● Tasks to perform
• a. From the essay on propaganda in films, list every person or group of people named in it.
• b. Answer from the essay on propaganda in films, one answer per line:
(i) In what two forms are propaganda films most often packaged?
(ii) Who first developed film, and in what year?
(iii) Where does propaganda begin, according to the quoted statement by Nancy Snow?
• c. Continue the essay on propaganda in films from its final sentence.

#### Text excerpt ####

PROPAGANDA IN FILMS… (Eclipsing to the workplace)

PROPAGANDA IN FILMS… (Eclipsing to the workplace)

Bruce Bisbey…please follow us at: https://dumbdogproductionsllc.blogspot.com

A propaganda film is a film that involves some form of propaganda. Propaganda films may be packaged in numerous ways, but are most often documentary-style productions or fictional screenplays, that are produced to convince the viewer of a specific political point or influence the opinions or behavior of the viewer, often by providing subjective content that may be deliberately misleading.

It is common to hear people say that films are simply a form of escapist entertainment, a harmless product designed to make money. As a Hollywood studio-era executive might have said to an aspiring politico screenwriter, ‘if you want to send a message, use Western Union.’ Yet, the dark sealed off world of the cinema and the world outside – a cut and thrust political world – have always bled into one another.

If one compares the directness and intensity of the effect that the various means of propaganda have on the great masses, film and TV are without question the most powerful. The written and spoken word depend entirely on the content or on the emotional appeal of the speaker, but film uses images, film and photography that for almost a decade have been accompanied by sound. We know that the impact of a message is greater if it is less abstract, more visual. The human physic identifies with what they see and visualize. That makes it clear why film and TV, with its series of continually moving images, must have particular persuasive force.

Propaganda is the ability "to produce and spread fertile messages that, once sown, will germinate in large human cultures.” However, in the 20th century, a “new” propaganda emerged, which revolved around political organizations and their need to communicate messages that would “sway relevant groups of people in order to accommodate their agendas”. First developed by the Lumiere brothers in 1896, film provided a unique means of accessing large audiences at once. Film was the first universal mass medium in that it could simultaneously influence viewers as individuals and members of a crowd, which led to it quickly becoming a tool for governments and non-state organizations to project a desired ideological message. As Nancy Snow stated in her book, Information War: American Propaganda, Free Speech and Opinion Control Since 9-11, propaganda "begins where critical thinking ends."

#### Information given ####

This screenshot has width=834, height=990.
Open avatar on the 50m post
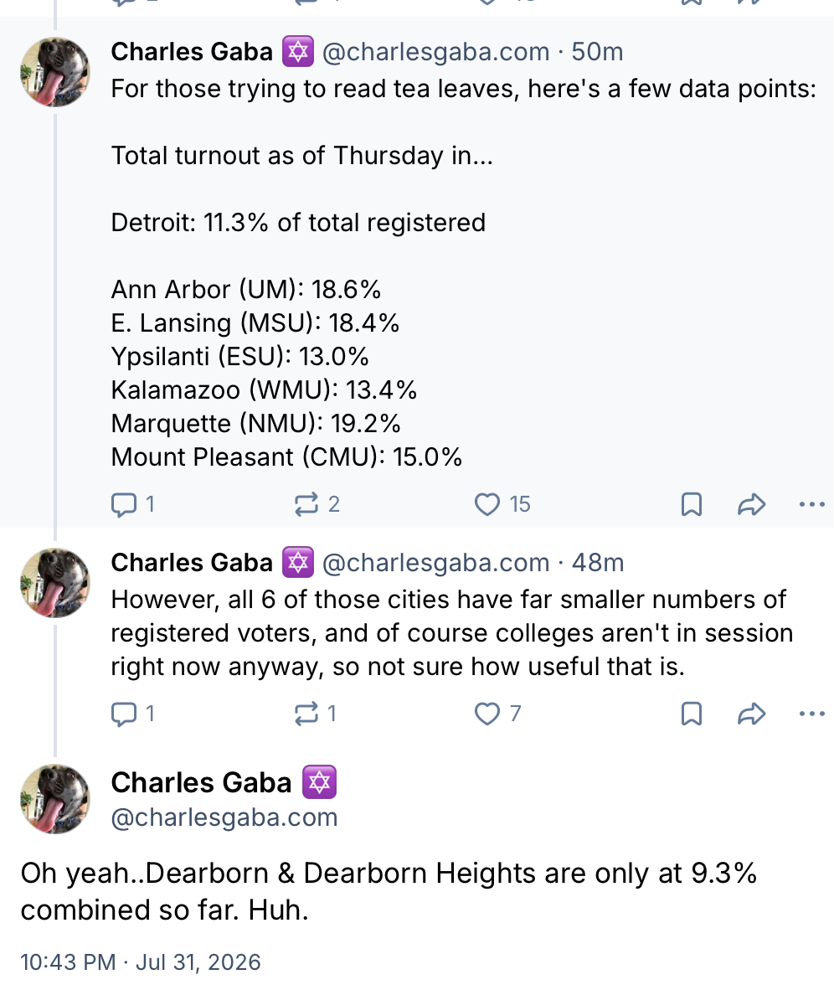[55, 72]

####
#### Information given ####

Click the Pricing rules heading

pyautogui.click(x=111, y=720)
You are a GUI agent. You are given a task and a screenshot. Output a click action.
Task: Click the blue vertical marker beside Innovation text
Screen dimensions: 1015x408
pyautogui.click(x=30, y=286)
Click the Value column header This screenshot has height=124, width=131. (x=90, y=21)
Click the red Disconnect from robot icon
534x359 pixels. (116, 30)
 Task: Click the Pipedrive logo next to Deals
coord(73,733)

####
#### Information given ####

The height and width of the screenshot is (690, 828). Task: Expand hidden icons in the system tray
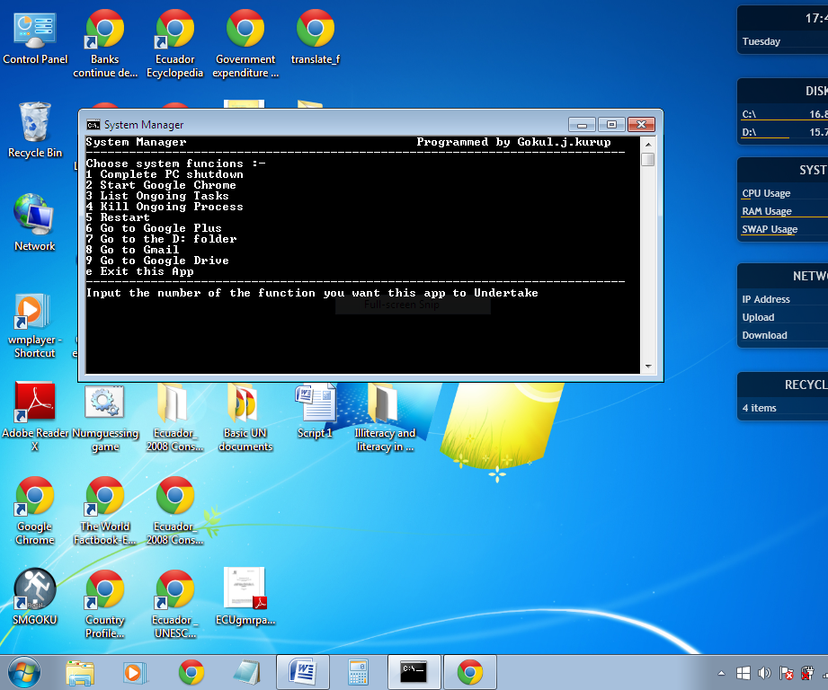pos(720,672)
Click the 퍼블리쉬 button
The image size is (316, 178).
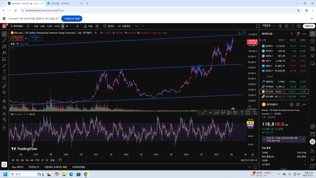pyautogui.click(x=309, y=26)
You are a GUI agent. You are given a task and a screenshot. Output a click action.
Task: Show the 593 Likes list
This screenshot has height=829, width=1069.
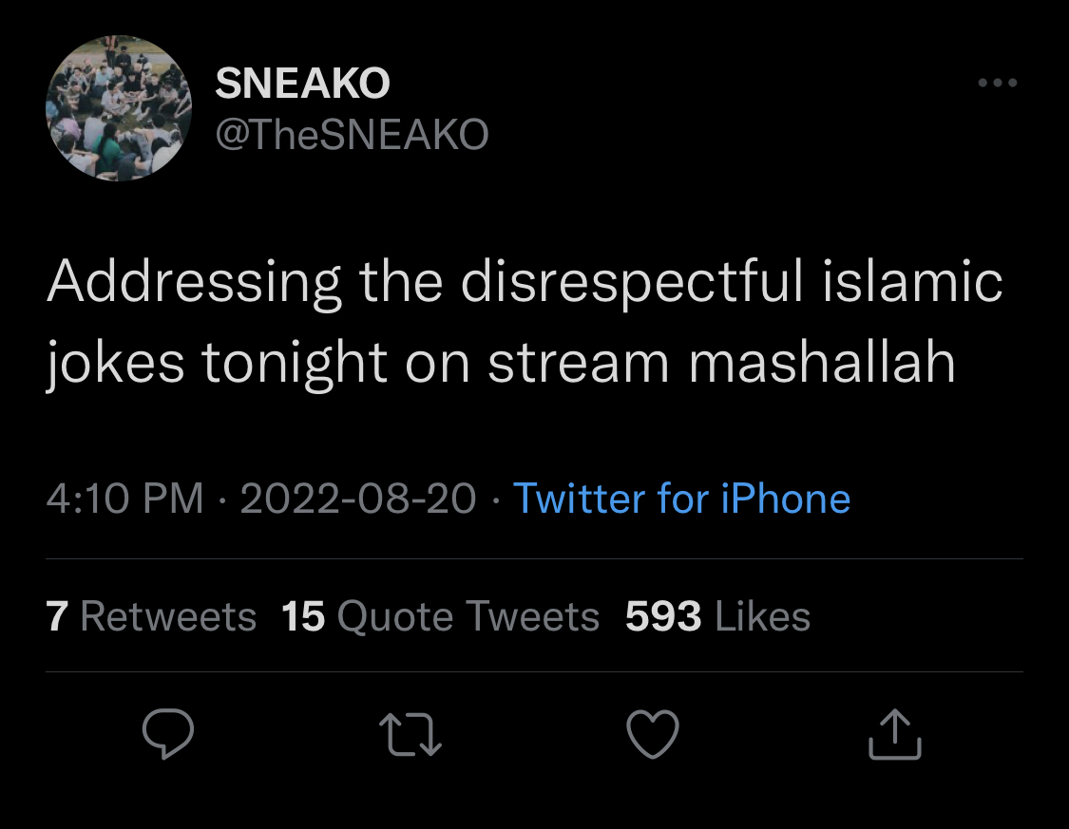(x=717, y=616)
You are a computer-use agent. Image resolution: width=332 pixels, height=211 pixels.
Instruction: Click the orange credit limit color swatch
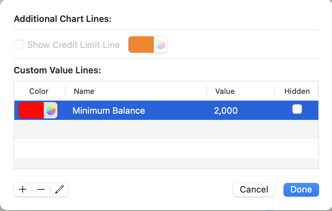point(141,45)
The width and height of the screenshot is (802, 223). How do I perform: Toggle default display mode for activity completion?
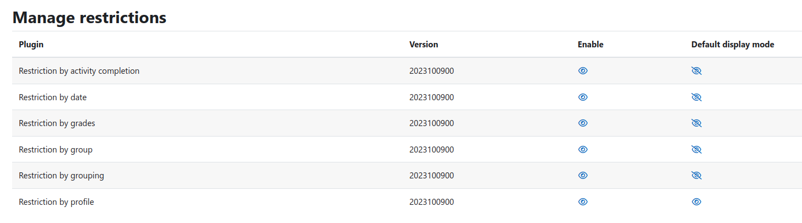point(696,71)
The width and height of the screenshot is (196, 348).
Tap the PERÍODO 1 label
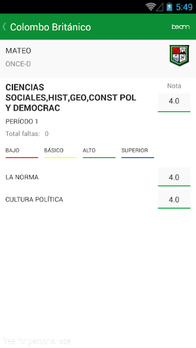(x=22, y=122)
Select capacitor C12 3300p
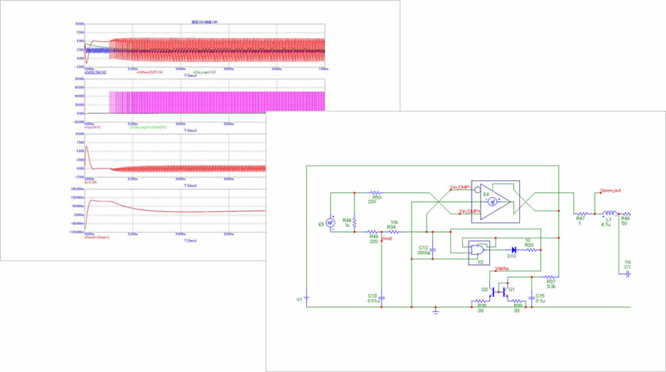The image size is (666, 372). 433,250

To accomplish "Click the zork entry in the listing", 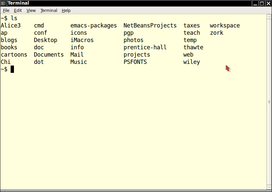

####

● Response list
• a.
- Bruce Bisbey
- the Lumiere brothers
- Nancy Snow

• b.
(i) Documentary-style productions or fictional screenplays.
(ii) The Lumiere brothers, in 1896.
(iii) Where critical thinking ends.

• c.
Film is a unique medium in that it reproduces images, movement, and sound in a lifelike manner as it fuses meaning with evolvement as time passes in the story depicted. Unlike many other art forms, film produces a sense of immediacy. Film’s ability to create the illusion of life and reality, opening up new, unknown perspectives on the world, is why films, especially those of unknown cultures or places, are taken to be accurate depictions of life.

Some film academics have noted film’s great illusory abilities. Dziga Vertov claimed in his 1924 manifesto, “The Birth of Kino-Eye” that “the cinema-eye is cinema-truth.” To paraphrase Hilmar Hoffmann, this means that in film, only what the camera ‘sees’ exists, and the viewer, lacking alternative perspectives, conventionally takes the image for reality.

Films are effective propaganda tools because they establish visual icons of historical reality and consciousness, define public attitudes of the time they’re depicting or that at which they were filmed, mobilize people for a common cause, or bring attention to an unknown cause. Political and historical films represent, influence, and create historical consciousness and are able to distort events making it a persuasive and possibly untrustworthy medium.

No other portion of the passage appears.